Red Tails shone in the scenes between the aerial battles.  It did not represent army life as always one of rigidity and marching.  The scenes of guitar-playing, card games, football, mess hall, and celebrating victories made the characters seem more human than they would have without these scenes.  I can’t say I’ve ever been in a situation I could relate to aerial warfare, but I can relate to time spent hanging out with friends.

The camaraderie of army life (which I’d like to believe exists though, again, I don’t know first hand) was nicely illustrated in the interactions between the characters and even among extras.

There were some really pretty fantastic action sequences in this film and the filming and special effects are quite impressive, though I might be remembering the effects as better than they were.  The opening credits seemed so retro that I suspected a low-budget film, but Red Tails was actually made with $100 million of George Lucas’ fortune according to Entertainment Weekly.
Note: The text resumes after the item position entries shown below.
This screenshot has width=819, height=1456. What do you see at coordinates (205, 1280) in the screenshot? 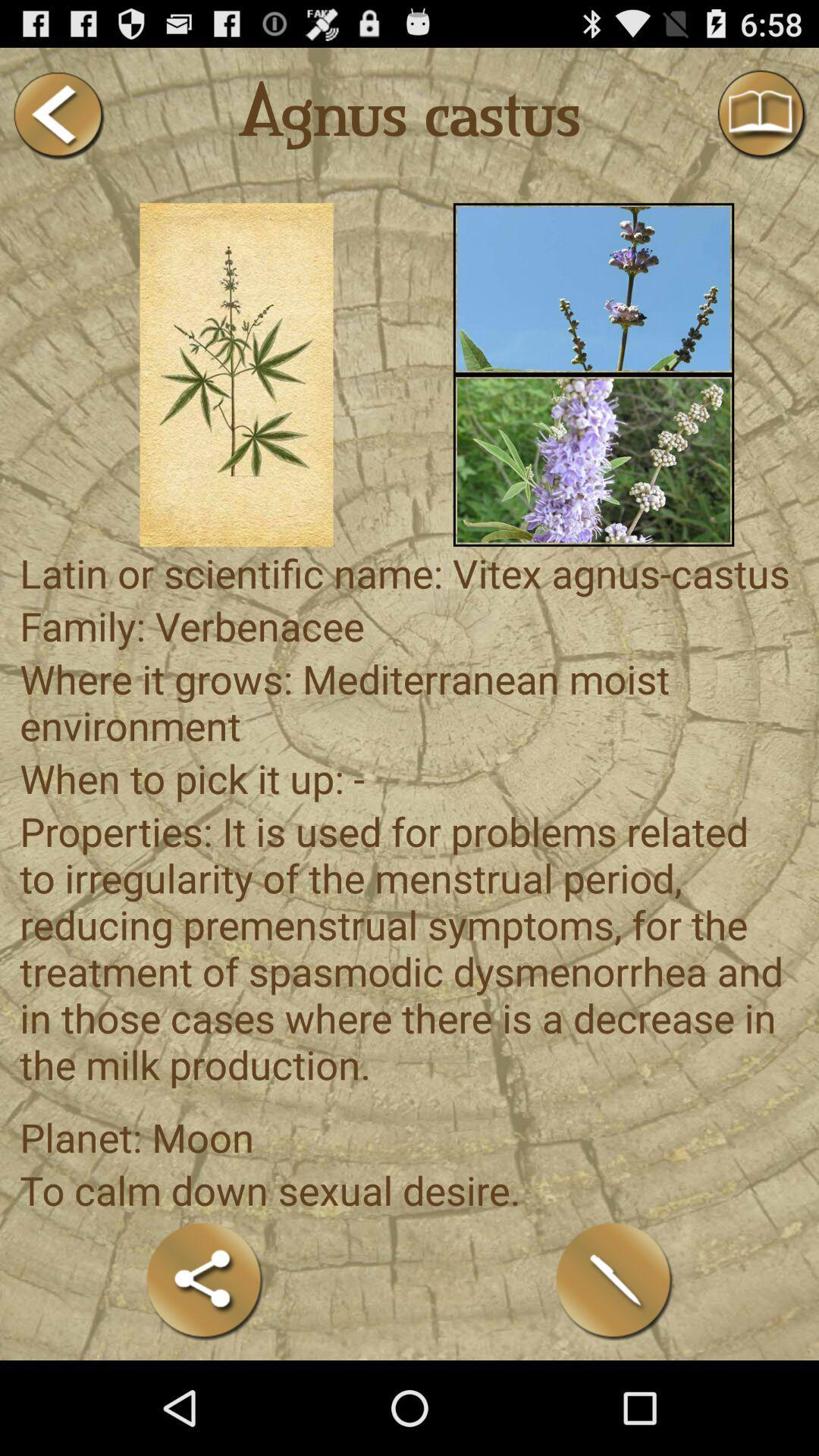
I see `share button` at bounding box center [205, 1280].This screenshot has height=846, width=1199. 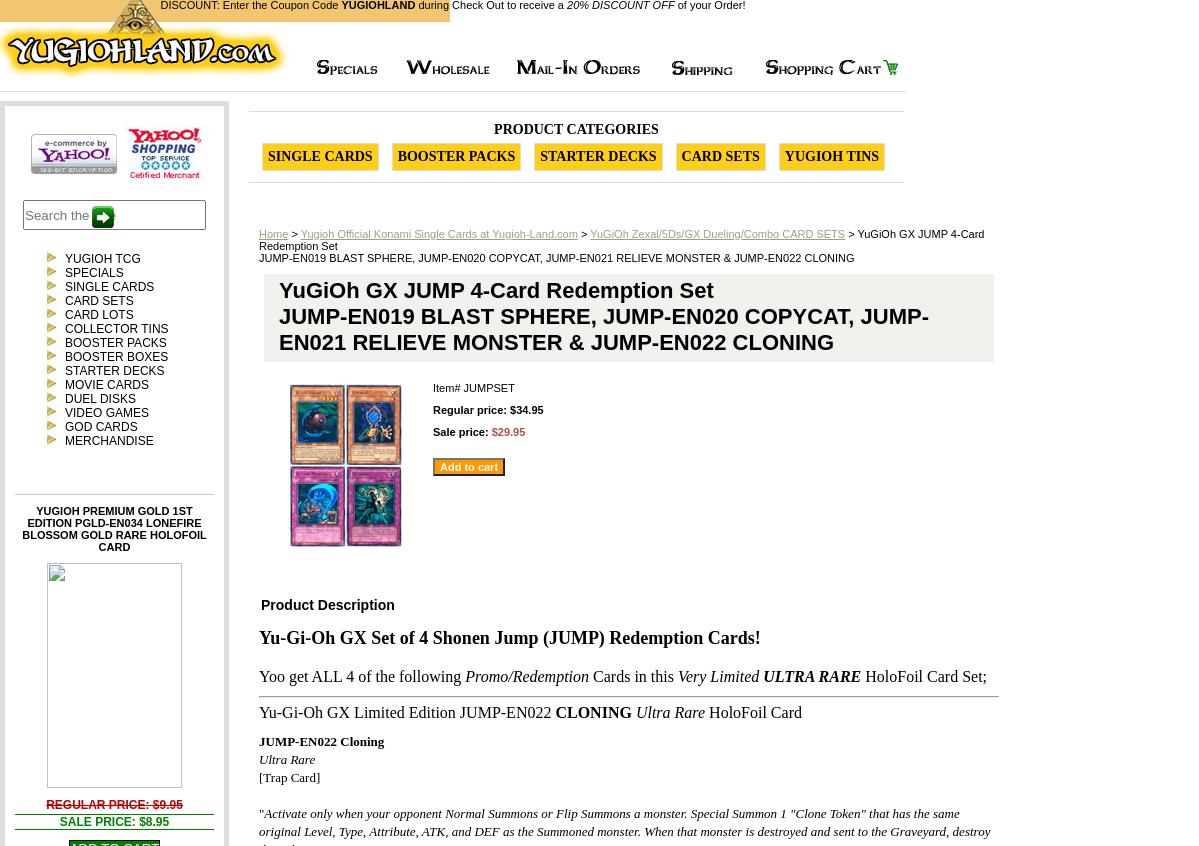 I want to click on 'Yugioh Tins', so click(x=831, y=155).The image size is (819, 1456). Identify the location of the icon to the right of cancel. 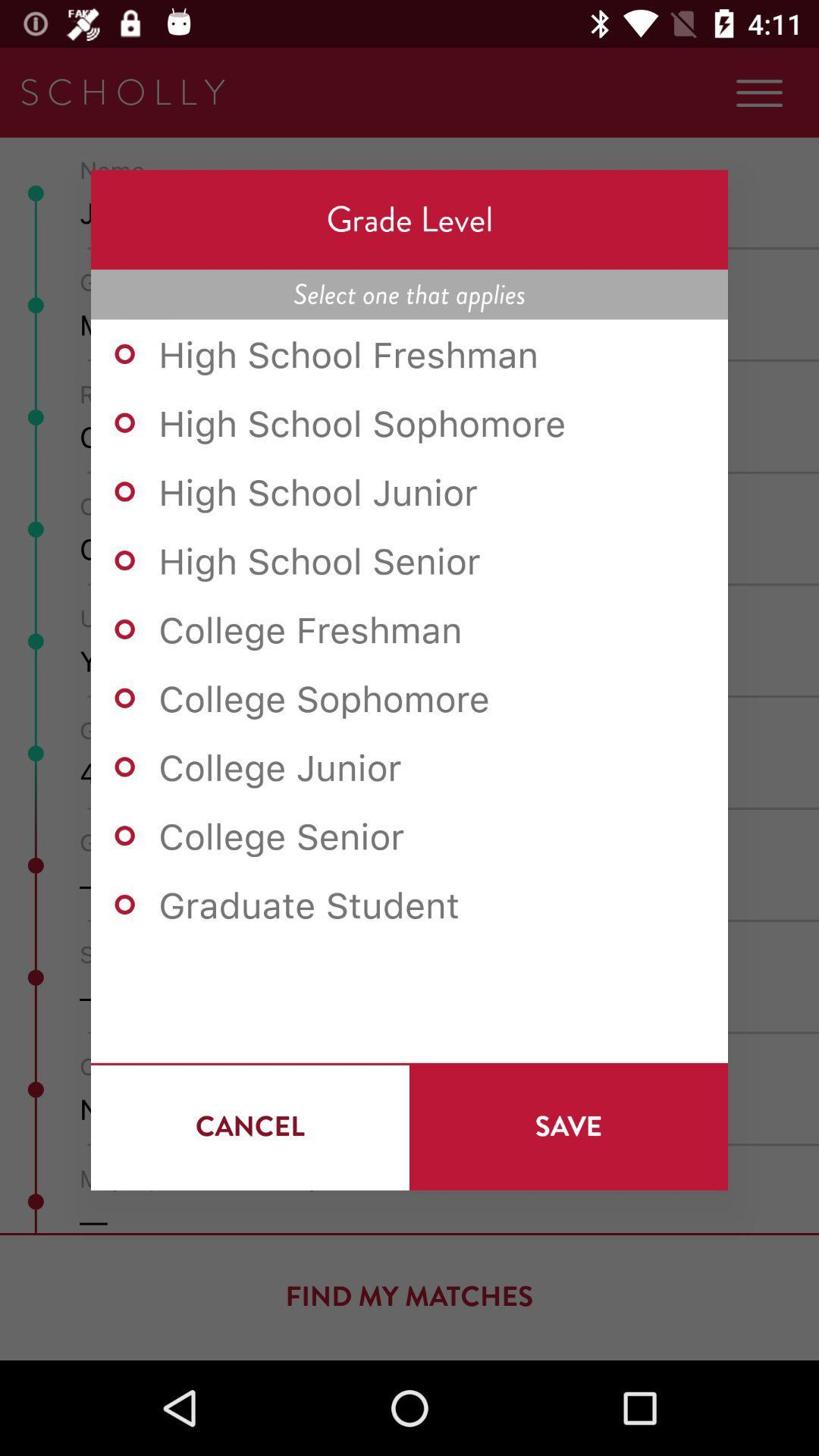
(568, 1126).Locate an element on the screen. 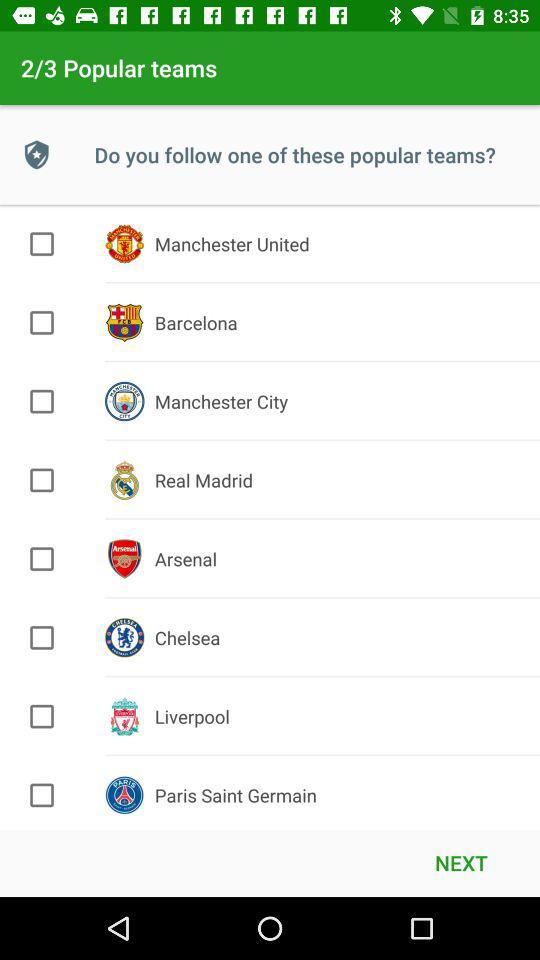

I think I would have preferred fewer aerial battles—or at least more scenes between.  I wanted to linger with the characters and instead was thrust into dogfights where it was possible to glean something of the characters, but not perhaps as much as I was able to gain from their grounded scenes.

Overall, I wish the film had been more slowly paced.  I wish it had shown the African American fighter pilots as more sympathetic to the Germans, though I realize this historically might be impossible.  Red Tails is more of an action than a perception-altering film—enjoyable but not as important as it could have been.

Red Tails.  Dir. Anthony Hemingway.  Exec. Prod. George Lucas.  Twentieth Century Fox Films & LucasFilms.  2012.

This review is not endorsed by Twentieth Century Fox Films, LucasFilms, George Lucas, Anthony Hemingway, anyone in the cast, or anyone involved in making this film.  It is an independent, honest review by a viewer.